Jesús emprendió su último viaje a Jerusalén conociendo plenamente lo que lo esperaba, pero lo hizo con una santa determinación.
Afirmó su rostro para ir a Jerusalén (v. 51).
Nuestro amado Salvador no se desvió de la meta que en su amor se había propuesto.
Cómo seguir al Señor – La mies es mucha
Es fácil declarar: “Señor, te seguiré adondequiera que vayas” (v. 57). Pero Jesús no ha escondido lo que significa seguirlo, pues los más grandes obstáculos no están en el camino sino en nuestro corazón; y para ayudarnos a descubrirlos, el Señor pasa revista a sus rincones más secretos. El amor a nuestro bienestar (v. 58), tal o cual conveniencia, afecto o costumbre (v. 59, 61) podría tomar rápidamente el lugar de la obediencia que debemos a Cristo y conducirnos inevitablemente a remordimientos, miradas hacia atrás y, tal vez, a un humillante abandono final.
En el capítulo 10 vemos que Jesús designó a 70 obreros y él mismo los mandó a la siega. Les dio sus instrucciones y los envió “como corderos en medio de lobos” (v. 3), pues debían manifestar los caracteres de humildad y dulzura de Aquel que era el Cordero en medio de los mismos lobos.

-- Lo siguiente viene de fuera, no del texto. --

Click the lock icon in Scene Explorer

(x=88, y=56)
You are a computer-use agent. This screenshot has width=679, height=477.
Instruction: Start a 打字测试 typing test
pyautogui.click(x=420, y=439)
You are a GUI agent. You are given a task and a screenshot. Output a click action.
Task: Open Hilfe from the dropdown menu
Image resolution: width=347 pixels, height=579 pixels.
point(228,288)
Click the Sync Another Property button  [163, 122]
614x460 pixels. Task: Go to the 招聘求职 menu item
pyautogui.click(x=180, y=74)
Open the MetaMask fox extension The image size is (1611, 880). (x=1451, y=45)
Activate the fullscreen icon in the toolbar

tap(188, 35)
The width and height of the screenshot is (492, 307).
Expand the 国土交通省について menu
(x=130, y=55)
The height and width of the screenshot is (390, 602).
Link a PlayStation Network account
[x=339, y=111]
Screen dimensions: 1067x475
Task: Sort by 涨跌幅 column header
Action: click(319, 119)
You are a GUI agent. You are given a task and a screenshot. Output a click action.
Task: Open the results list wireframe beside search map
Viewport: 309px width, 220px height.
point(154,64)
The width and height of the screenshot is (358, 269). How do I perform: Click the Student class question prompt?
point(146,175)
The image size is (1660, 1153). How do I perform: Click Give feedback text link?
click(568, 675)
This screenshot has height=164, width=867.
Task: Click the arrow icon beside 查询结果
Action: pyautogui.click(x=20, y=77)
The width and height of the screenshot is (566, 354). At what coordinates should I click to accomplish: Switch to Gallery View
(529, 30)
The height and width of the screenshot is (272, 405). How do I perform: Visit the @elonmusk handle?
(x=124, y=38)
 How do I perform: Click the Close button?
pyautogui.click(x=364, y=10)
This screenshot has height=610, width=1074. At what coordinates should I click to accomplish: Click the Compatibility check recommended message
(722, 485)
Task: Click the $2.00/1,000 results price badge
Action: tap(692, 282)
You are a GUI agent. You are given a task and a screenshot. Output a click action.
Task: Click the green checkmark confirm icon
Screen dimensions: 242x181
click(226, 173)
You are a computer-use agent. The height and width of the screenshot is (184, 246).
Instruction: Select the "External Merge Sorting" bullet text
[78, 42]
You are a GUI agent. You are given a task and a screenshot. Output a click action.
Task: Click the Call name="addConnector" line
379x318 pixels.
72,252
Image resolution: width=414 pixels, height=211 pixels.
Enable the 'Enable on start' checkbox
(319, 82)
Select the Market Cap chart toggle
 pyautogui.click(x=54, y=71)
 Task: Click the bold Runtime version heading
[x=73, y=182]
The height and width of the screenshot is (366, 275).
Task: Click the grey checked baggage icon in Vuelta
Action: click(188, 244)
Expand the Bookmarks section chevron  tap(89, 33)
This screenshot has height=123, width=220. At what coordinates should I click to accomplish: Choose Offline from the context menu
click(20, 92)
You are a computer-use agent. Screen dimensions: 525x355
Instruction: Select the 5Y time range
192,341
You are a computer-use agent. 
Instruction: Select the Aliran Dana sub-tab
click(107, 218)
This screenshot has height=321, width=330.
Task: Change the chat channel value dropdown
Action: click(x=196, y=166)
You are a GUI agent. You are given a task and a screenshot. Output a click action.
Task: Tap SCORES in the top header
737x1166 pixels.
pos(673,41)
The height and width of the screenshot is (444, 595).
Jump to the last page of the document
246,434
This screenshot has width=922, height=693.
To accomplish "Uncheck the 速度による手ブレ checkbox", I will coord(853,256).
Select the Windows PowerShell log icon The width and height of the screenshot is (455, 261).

Hoy, al igual que entonces, hay pocos obreros. Supliquemos, pues, al Señor de la gran siega (2 Tesalonicenses 3:1) que envíe más. Él se encargará de designar, formar y enviar a nuevos obreros. Sin embargo, para poder pedirlo con fervor y sinceridad, tengo que estar dispuesto a aceptar que el Señor me designe a mí.